Anak adalah korban terorisme
Lantas dalam perspektif hukum, apakah anak-anak itu dikategorikan sebagai pelaku teror?
"Sebutan bahwa anak-anak adalah pelaku teror perlu bersama-sama kita takar ulang ketepatannya," ujar Reza.
"Seberapa jauh anak-anak itu tahu? Seberapa jauh mereka setuju? Seberapa jauh mereka sukarela ikut dalam aksi teror? Itu beberapa pertanyaan yang penting kita sama-sama cermati sebelum mereka, anak-anak, dijuluki sebagai pelaku teror atau pelaku bom bunuh diri," lanjut dia.
Sebab, catatan di sejumlah negara justru menunjukkan bahwa dari sekian banyak peristiwa teror yang melibatkan anak-anak, ternyata mereka tidak tahu menahu kiprah orangtua mereka di dunia terorisme.
Baca juga: Aksi AKBP Roni Gendong Anak Pelaku Bom yang Terluka Setelah Ledakan
Jika demikian, pantaskah anak-anak terjerumus juga dalam 'lubang' yang dibuat orangtuanya?
Reza menegaskan, tidak.
"Bahkan, ketika anak-anak menjadi pelaku aktif kejahatan sekali pun, secara arif dan bijaksana, mereka juga sepatutnya dipandang dan disikapi sebagai korban. Kelakuan jahat anak tidak bisa lepas dari orang-orang di sekitarnya. Perilaku mereka adalah buah dari pengasuhan yang salah, pertemanan yang keliru dan pengaruh sosial negatif lainnya," papar Reza.
Apalagi, dalam Undang-Undang Nomor 35 Tahun 2014 tentang Perlindungan Anak, jelas memuat larangan kepada siapa pun mengajak atau melibatkan anak dalam tindakan kekerasan. Pelaku akan dikenakan pemberatan hukuman.

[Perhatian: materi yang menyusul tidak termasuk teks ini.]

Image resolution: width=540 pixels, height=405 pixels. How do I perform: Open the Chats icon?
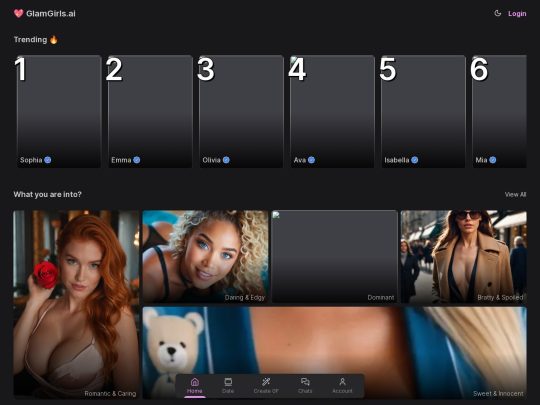(305, 382)
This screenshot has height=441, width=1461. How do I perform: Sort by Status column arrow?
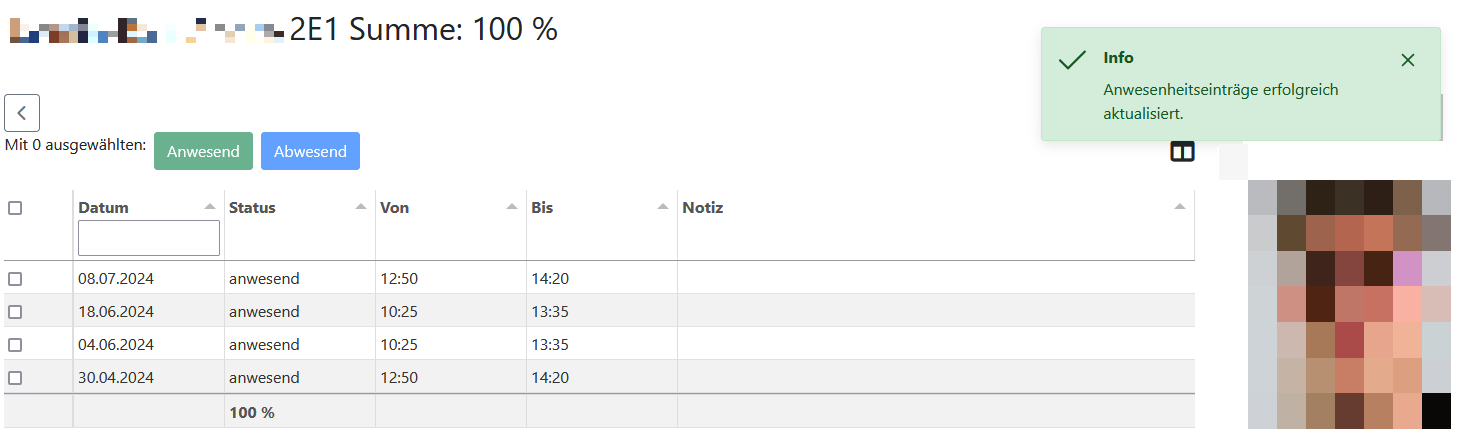[x=361, y=206]
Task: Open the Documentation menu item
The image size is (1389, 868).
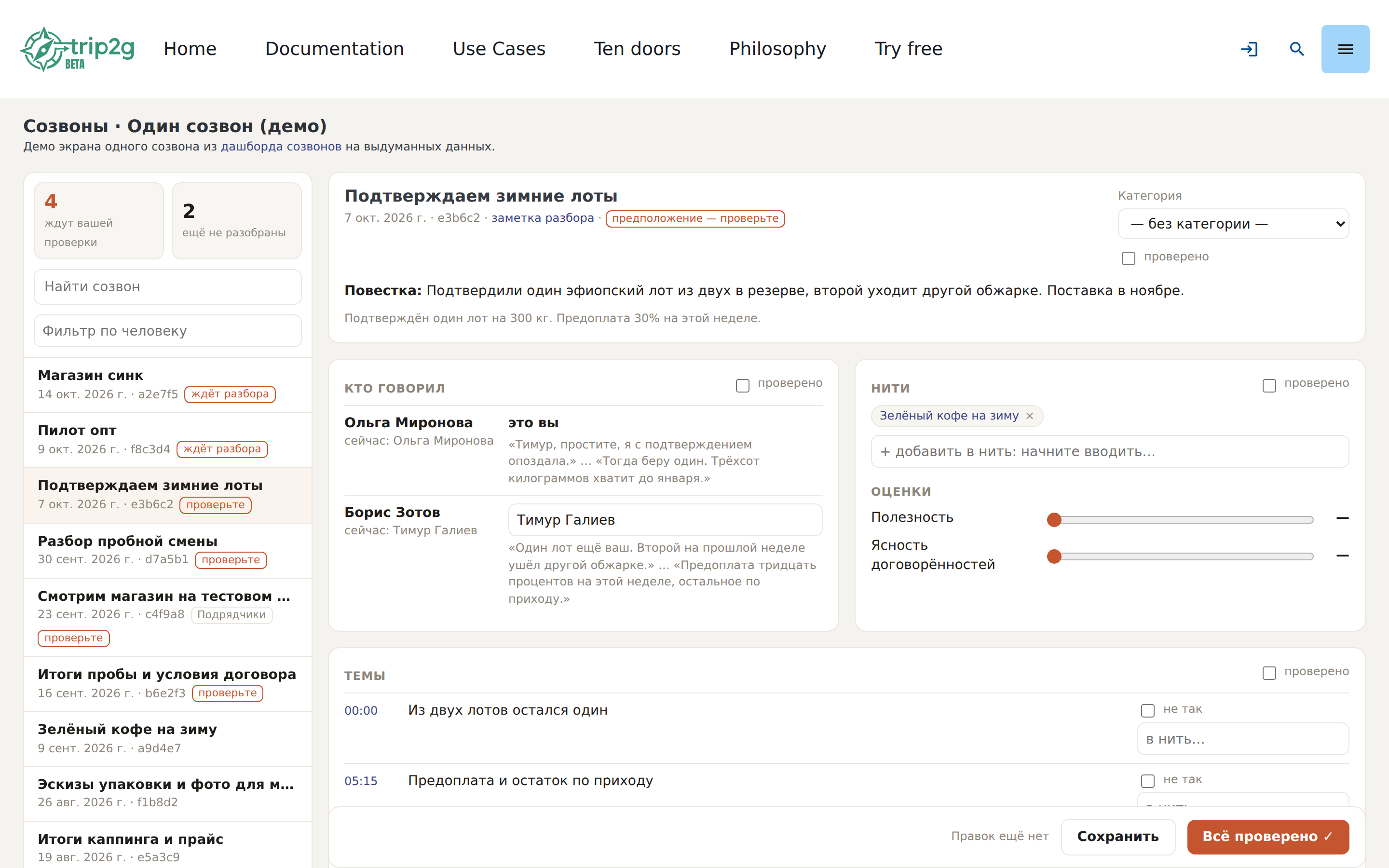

Baca juga: 6 Panduan Orangtua Membahas Terorisme kepada Anak
Mendasar pada aturan itu, maka fakta bahwa di tubuh seorang anak terlilit sabuk berisi bom dan meledak sehingga menewaskan orang banyak, mereka adalah pihak yang diajak atau dilibatkan oleh orang lain (orangtua) dalam tindakan kekerasan. Anak-anak justru adalah korban.
"Karena pihak yang mengajak anak-anak melakukan kekerasan adalah orangtuanya sendiri. Seandainya masih hidup, orangtua mereka pantas dikenai pemberatan di dalam hukumannya," ujar Reza.
Oleh sebab itu, Reza yang juga merupakan pakar psikologi forensik dari Universitas Indonesia itu meminta masyarakat menghindari stigmasisasi terhadap anak-anak dari keluarga teroris.
"Undang-Undang Perlindungan Anak memerintahkan kita untuk melindungi anak-anak tersebut dari stigmas terkait tindak tanduk orangtua mereka sendiri," ujar Reza.